In Apple School Manager , sign in with a user that has the role of Administrator, Site Manager, or People Manager.
Select your name at the bottom of the sidebar, select Preferences , then select Accounts .
Select Edit in the Domains section, then turn on federated authentication for the domains that have been successfully added to Apple School Manager.
It may take a while to update all accounts.
Test federated authentication
You can test the federated authentication connection after you’ve performed the following tasks:
You’ve completed a successful connection and verification to your domain.
The check for user name conflicts is complete.
The Managed Apple ID default format is updated.
Note: Users with the role of Administrator, Site Manager, or People Manager can’t sign in using federated authentication; they can only manage the federation process.

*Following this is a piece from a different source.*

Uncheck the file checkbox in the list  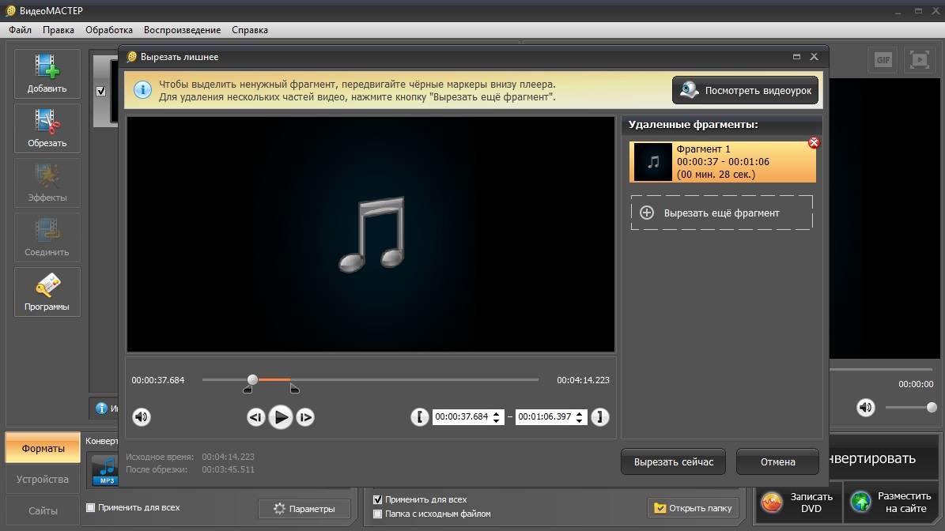[100, 91]
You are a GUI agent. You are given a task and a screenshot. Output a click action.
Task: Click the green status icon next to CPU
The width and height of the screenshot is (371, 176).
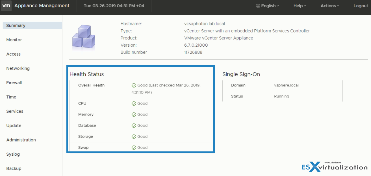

In Apple School Manager , sign in with a user that doesn’t have an Administrator, Staff, or Student role.
If the user name you signed in with is found, a new screen indicates that you’re signing in with a user in your domain.
Select Continue, enter the password for the user, then select Sign In.
Sign out of Apple School Manager.
Note: Users can’t sign in to iCloud.com unless they first sign in with their Managed Apple ID on another Apple device.